## PARTS OF THE EXERCISE
**1.** List every organization named in the reward and dopamine page.
**2.** Answer these questions from the reward and dopamine page.
(a) Which hormone does the page call the feel good hormone?
(b) What share of adults in England are thought to drink alcohol to harmful levels?
(c) A deficiency of which omega-3 lowers the density of ventral striatal D2-like receptors?
**3.** Reproduce the reward and dopamine page from "Interestingly, inadequate or" to "and reward-related behaviours.".

____ PAGE EXCERPT

Rewards are a necessary part of human life; they are critical for behaviour and everyday functioning. Importantly, reward processes are also associated with the release of the feel good hormone – dopamine. For example, a simple task such as getting up for work in the morning, although may be momentarily undesirable is influenced by the prospect of a reward – which of course is the pay check at the end of the month. The ability therefore to think ahead, visualize and keep in mind the monetary reward – despite the fact that it is a future, delayed reward as opposed to an immediate one – provides most people with sufficient motivation to get out of bed each morning and go to work. In fact, rewards play a prominent feature in many other aspects of our lives. For example, we are rewarded when enjoying a delicious meal via the release of dopamine and therefore motivation for food is inherent. Exercise is also rewarding and releases a fusion of feel good hormones. More on the role of exercise in ADHD is discussed in the ADHD and associated behaviors section of the website.
In the previous section, we learnt that the ventral striatum is considered the reward center of the brain, although other brain regions including the nucleus accumbens and ventro-striatal nucleus are also implicated. Neuroimaging studies using tasks measuring reward-related responses have shown observable differences in children and adults with ADHD compared to controls. The differences in brain function are referred to as – hypo-activation, that is reductions in task-specific activation of the ventral striatum during tasks of reward processing and suggest some impairment in this function [18-20]. There are an abundance of dopamine derived D2 receptors in the stiatum which are thought to play a critical role in reward processes .
A recent survey by an initiative carried out by Closing the Addiction Treatment Gap (CATG) estimated that 23, million Americans over the age of 12 have an addiction to alcohol or other drugs. One in four adults in England are thought to drink alcohol to harmful levels, and one in 20 are “dependent drinkers”, according to the Think Tank: the Centre for Social Justice (CSJ). While, estimates of drug use were reported by DrugScope in 2009 to be around 1.2 million people over the age of 18. In relation to their mechanism of action, addictions such as those to nicotine, alcohol and cocaine are directly related to dopamine release. In fact, nicotine acts mechanistically remarkably like cocaine in the brain. In short, cocaine works by blocking dopamine transporter sites in the terminal buttons of neurons and in doing so prevents the reuptake of dopamine by the neurons that release it. This enables higher concentrations of dopamine to remain in the synapse for an extended period of time resulting in a high/feelings of euphoria.
Reward pathways. The mesolimbic and mescoritical tracts are considered the reward pathways of the brain. They are formed by dopaminergic neurons which project to the amygdala and hippocampus  and are involved in the regulation of emotion and motivation related processes. There is some current evidence suggesting that (i) impulsive behaviours; (ii) addictions to drugs of abuse and (iii) symptoms of ADHD are independently associated with impairments in striatal dopamine signalling, e.g., poor D2 receptor binding and dopamine release .
Interestingly, inadequate or deficient levels of the omega-3, DHA, results in a significant decrease in the density of ventral striatal D2 -like receptors . This raises questions concerning the role of omega-3 and perhaps, DHA specifically in dopamine activity. However, to date, the relationship between omega-3 and dopamine is not well elucidated. Furthermore, it remains unknown whether dietary supplementation in humans with high doses of omega-3 HUFAs can restore the ventral striatal D2 receptor signalling pathways and in doing so mediate addictive, motivational and reward-related behaviours.

________
____ STORED DATA

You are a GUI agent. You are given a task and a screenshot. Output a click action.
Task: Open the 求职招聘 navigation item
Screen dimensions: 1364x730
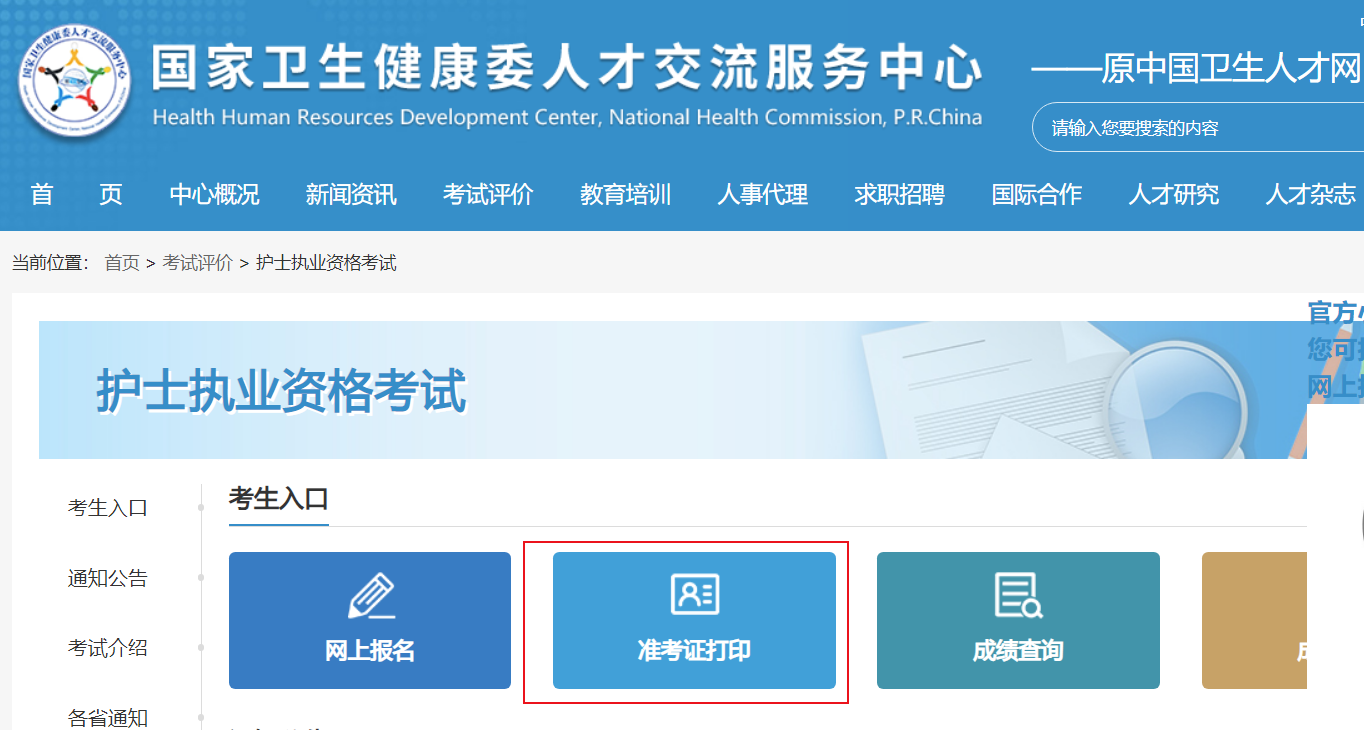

________

## EXERCISE RESULTS
**1.**
Closing the Addiction Treatment Gap (CATG)
the Centre for Social Justice (CSJ)
DrugScope

**2.**
(a) Dopamine
(b) One in four
(c) DHA

**3.**
Interestingly, inadequate or deficient levels of the omega-3, DHA, results in a significant decrease in the density of ventral striatal D2 -like receptors . This raises questions concerning the role of omega-3 and perhaps, DHA specifically in dopamine activity. However, to date, the relationship between omega-3 and dopamine is not well elucidated. Furthermore, it remains unknown whether dietary supplementation in humans with high doses of omega-3 HUFAs can restore the ventral striatal D2 receptor signalling pathways and in doing so mediate addictive, motivational and reward-related behaviours.